Arrange every line of the material below as a JSON list of strings, one string per line, omitting blank lines and leaving out the pictures.

** START OF Data for processing **

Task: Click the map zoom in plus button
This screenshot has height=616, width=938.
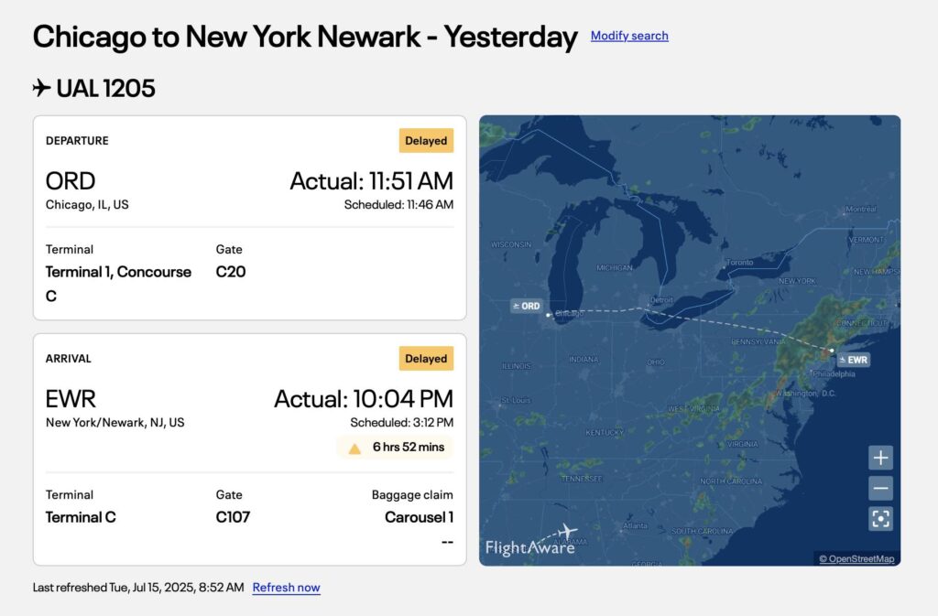Action: tap(880, 459)
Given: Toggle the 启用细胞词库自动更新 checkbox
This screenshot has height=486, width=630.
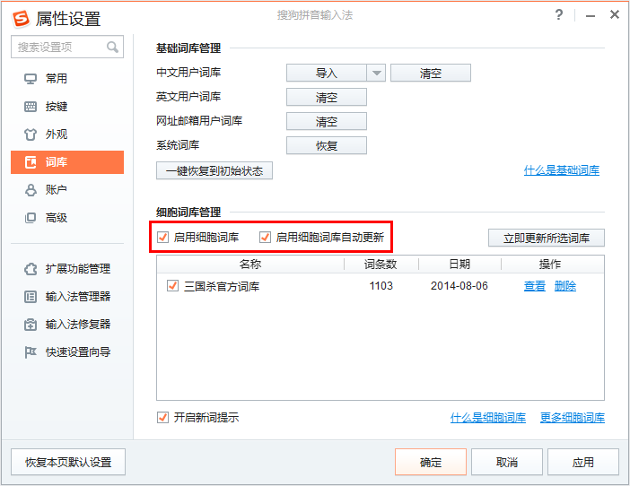Looking at the screenshot, I should (265, 238).
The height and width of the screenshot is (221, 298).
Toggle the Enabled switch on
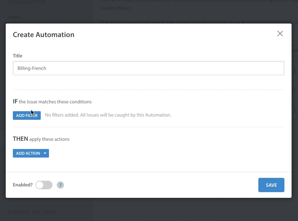pos(44,185)
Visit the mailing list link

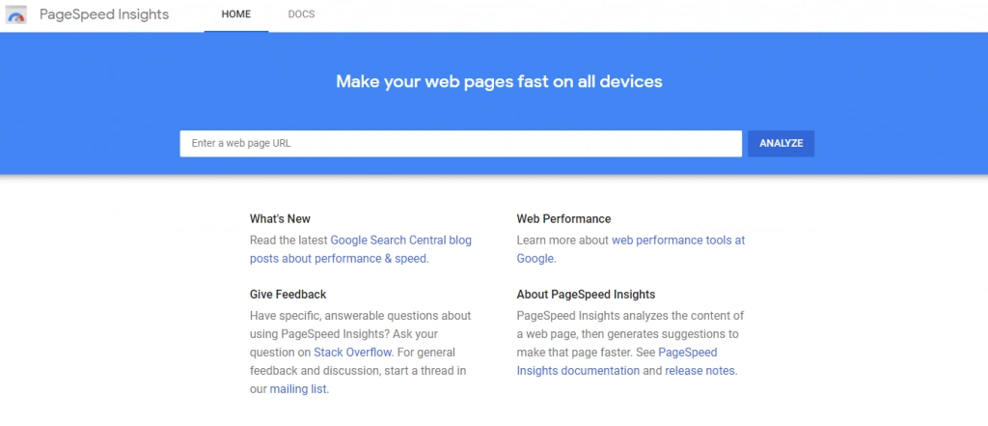coord(299,389)
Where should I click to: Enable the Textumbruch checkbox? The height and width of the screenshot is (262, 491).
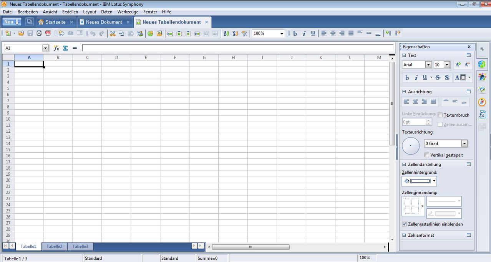point(440,115)
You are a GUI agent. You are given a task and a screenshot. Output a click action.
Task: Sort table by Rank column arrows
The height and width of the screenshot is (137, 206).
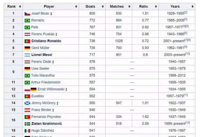click(20, 6)
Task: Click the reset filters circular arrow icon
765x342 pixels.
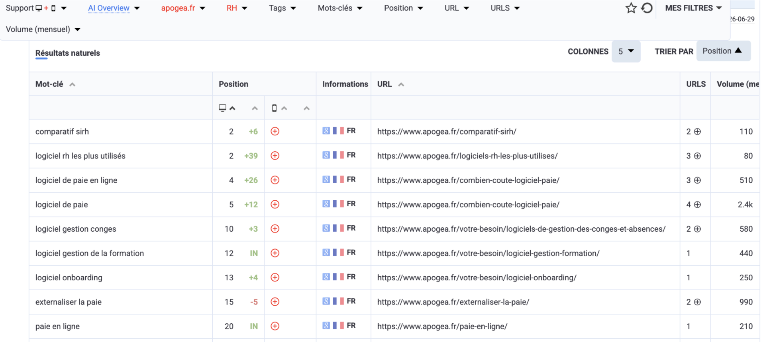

** END OF Data for processing **

Task response:
[
  "Task: Click the map zoom in plus button",
  "This screenshot has height=616, width=938.",
  "Action: tap(880, 459)",
  "Given: Toggle the 启用细胞词库自动更新 checkbox",
  "This screenshot has height=486, width=630.",
  "Looking at the screenshot, I should (265, 238).",
  "The height and width of the screenshot is (221, 298).",
  "Toggle the Enabled switch on",
  "pos(44,185)",
  "Visit the mailing list link",
  "coord(299,389)",
  "Where should I click to: Enable the Textumbruch checkbox? The height and width of the screenshot is (262, 491).",
  "point(440,115)",
  "You are a GUI agent. You are given a task and a screenshot. Output a click action.",
  "Task: Sort table by Rank column arrows",
  "The height and width of the screenshot is (137, 206).",
  "click(20, 6)",
  "Task: Click the reset filters circular arrow icon",
  "765x342 pixels."
]